I saw a comment by a guy who said he believes AI specifically gives wrong answers to "people it doesn't like" and right answers to people it likes.
At first, I considered the theory funny but not likely, although...
Anyway, time went on and now I'm starting to wonder...
The first thing that clued me in was I asked AI to produce an image for me a few times and it wouldn't do it, saying what I wanted was not allowed given its programming. Some other people asked the same AI the same thing and got a picture generated.
Okay, maybe just a one-off mistake...
Just now though, I asked 4 different AIs to solve a Sudoku puzzle for me. Every single AI failed. I even corrected its mistakes and asked again. Sometimes, the AI would takes minutes before it came back with a wrong answer. A friend of mine, using the exact same photo, asked her AI to solve the Sudoku puzzle and within 10 seconds it had the right answer.
This makes no sense.
And, it has made me wonder... Do we actually all have a Social Credit Score already and that score determines how well the AI treats us? That might be something that has been programmed in behind the scenes that we aren't aware of yet. Perhaps, that's why the AI founders know they're going to be hated because they know once the switch is switched on and cranked up, it's GG.

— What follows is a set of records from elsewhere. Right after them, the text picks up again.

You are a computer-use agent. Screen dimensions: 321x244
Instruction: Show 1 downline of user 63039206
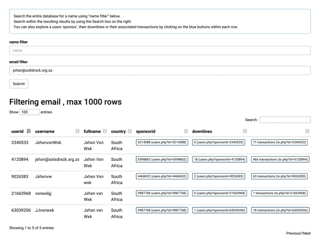220,210
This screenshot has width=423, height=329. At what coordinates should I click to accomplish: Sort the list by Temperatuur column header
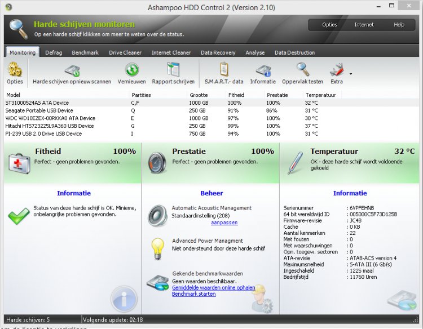[x=320, y=95]
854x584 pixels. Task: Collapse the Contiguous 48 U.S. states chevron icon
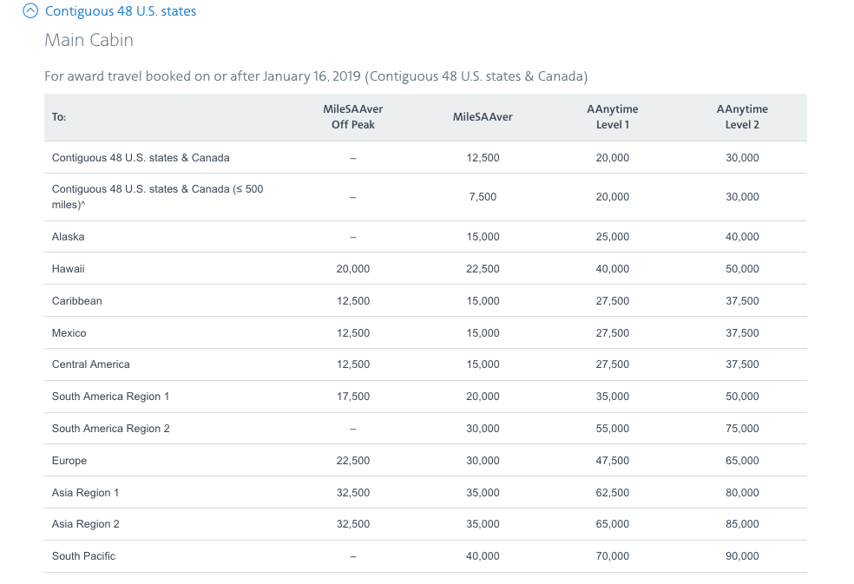31,11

Most client-facing mega-corpo image-creation AIs have a double-layer AI: The first makes an image according to specifications, and the second re-scans the image and checks if it has anything "objectionable" in it, and filters the result if it does. This doesn't necessarily mean you're seeking out objectionable content: Ask it for "a woman giving a speech", and it produces one in underwear because it was fed a million images of porn and lingerie product models, and the second AI will catch the image, image-recognize that it's NSFW, and say it can't make your image for you, even though your request was innocent. Different person asks it, different seed is rolled on the dice, she's clothed, so it publishes the image it makes.
As for the sudoku, that's just luck. LLMs have minimal mathematical ability, they're LANGUAGE models, unless they're cascade-linked into other models (in example, Grok will search Twitter if it doesn't have an answer, most AIs have similar functionality and can pull results from Google, so a published-somewhere solved Sudoku it might grab if the seed roll calls for it to try searching the result instead of hallucinating. The LLM isn't searching itself, though, it is calling a different program to do a search, and interpreting the results. Which is advanced, but not the same thing as it doing it itself. That cascaded program it cannot edit, it cannot evolve, the LLM read-only's it as a tool).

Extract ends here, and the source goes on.